Externally Excited (Magnet-Free) Rotor
Instead of permanent magnets, Torev uses electromagnetic fields to generate the rotor field. This approach:
- Eliminates rare earth materials
- Allows dynamic control of the magnetic field
- Reduces exposure to material supply constraints
- Expands efficiency maps
Advanced Cooling Systems
Thermal management is critical for high-performance electric motors. Torev is developing:
- Oil-cooled systems for high-power automotive and defense applications
- Air-cooled systems for lightweight aerospace and drone use cases
Development Progress
Torev is actively advancing multiple motor platforms in parallel:
15 kW Oil-Cooled Axial Flux EESM
- Functional prototype developed, built and tested
- Demonstrates core architecture and innovative oil-cooled thermal solution
- Used for early validation and testing
15 kW Air-Cooled Motor (In Development)
- Designed for drones and small mobility applications
- Focused on lightweight, high-efficiency operation
- Expanding the platform into new verticals
150 kW Oil-Cooled Motor (Flagship Platform)

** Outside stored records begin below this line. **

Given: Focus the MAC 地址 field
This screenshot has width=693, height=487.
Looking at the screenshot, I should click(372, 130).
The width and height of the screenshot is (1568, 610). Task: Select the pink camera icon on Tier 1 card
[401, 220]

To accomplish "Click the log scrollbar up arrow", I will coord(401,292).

- Currently in design and development
- Built for automotive and defense applications
- Planned pilot testing and vehicle integration upcoming
How Torev Differs
| Item | Torev Boost Motor | Industry Standard Radial Flux Motor |
|---|---|---|
| Magnet Content (kg) | 0 kg | ~2.5 kg |
| Field Control | Yes | No |
| Torque Density (Nm/kg) | 12 | 8.6 |
| Peak Efficiency | 96% | 96% |
*Performance characteristics depend on application and system design.

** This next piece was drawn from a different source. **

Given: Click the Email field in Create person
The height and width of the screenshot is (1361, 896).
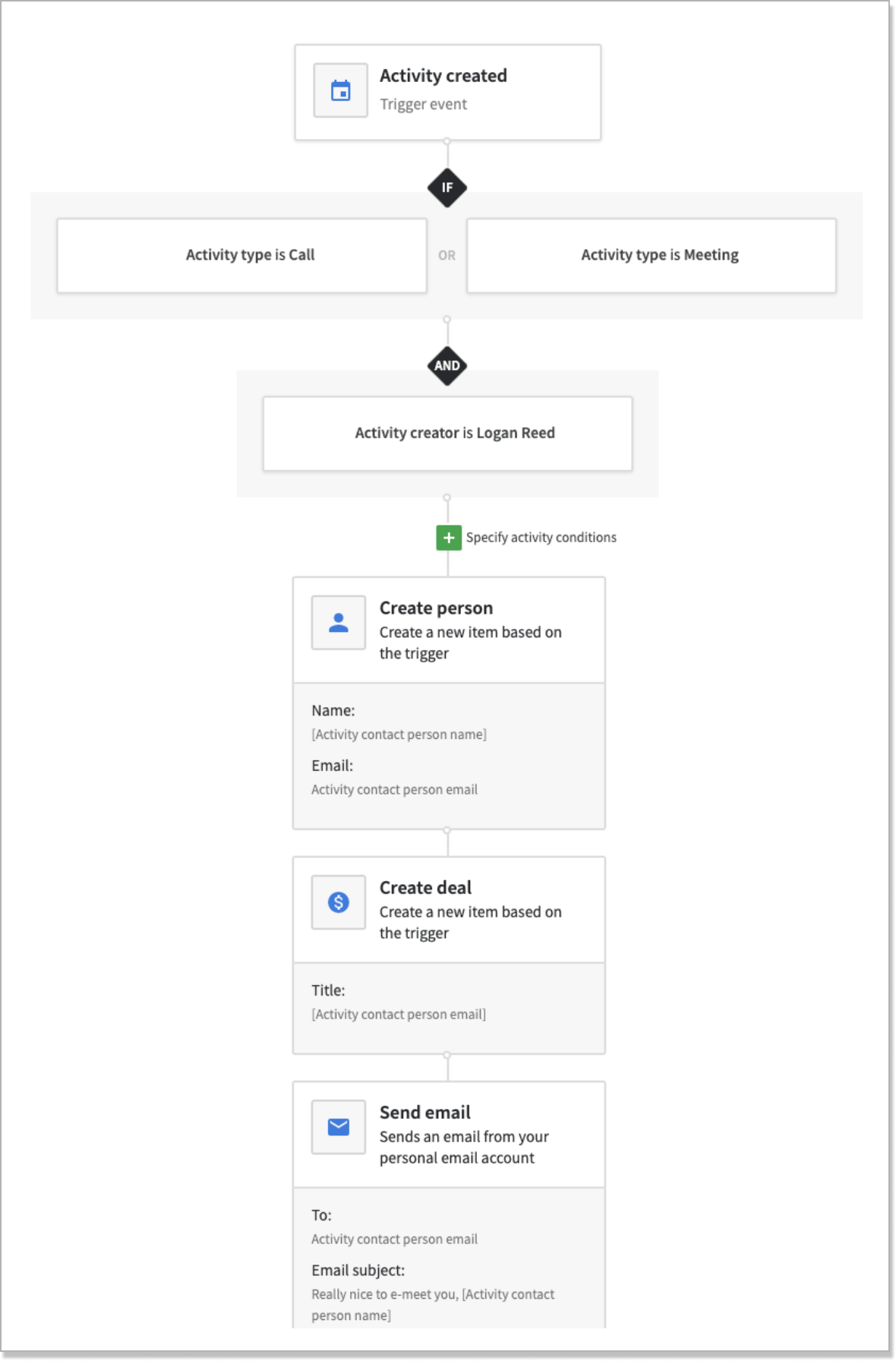Looking at the screenshot, I should point(394,790).
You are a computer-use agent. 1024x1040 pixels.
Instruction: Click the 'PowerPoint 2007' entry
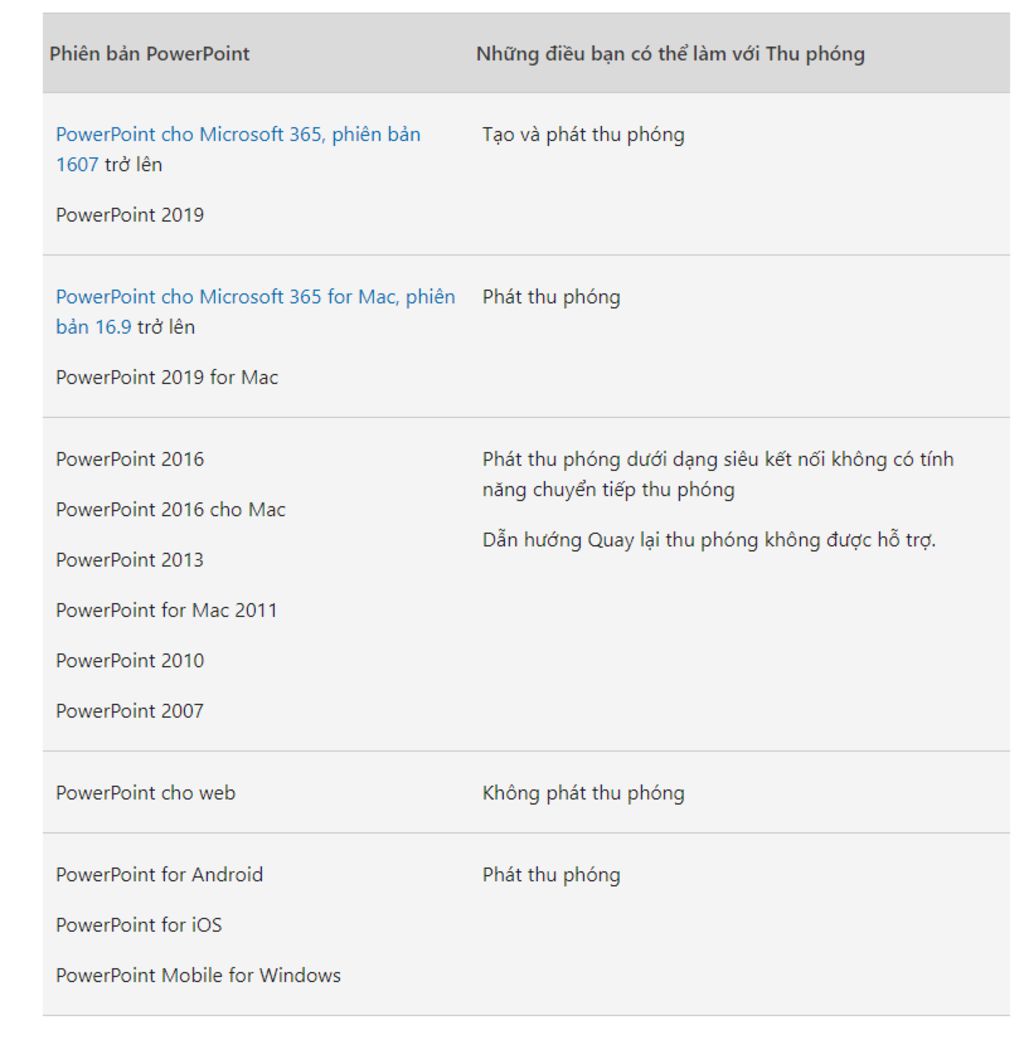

Designed for Demanding Applications
Torev's technology is being developed with high-performance use cases in mind, including:
We are actively collaborating with the U.S. Army Ground Vehicle Systems Center on R&D efforts to advance next-generation electric propulsion technologies.
Automotive
Next-gen electric vehicles require motors that balance performance, cost, and scalability—without long-term supply chain risk.
Defense
Mission-critical systems demand reliability, domestic supply chains, and independence from constrained materials.
Built for the Next Generation of Electrification
As electrification accelerates across industries, the need for high-performance, scalable, and supply chain-resilient motor technologies is increasing.
Torev is building a platform designed to meet that need — combining engineering innovation with practical deployment pathways across multiple sectors.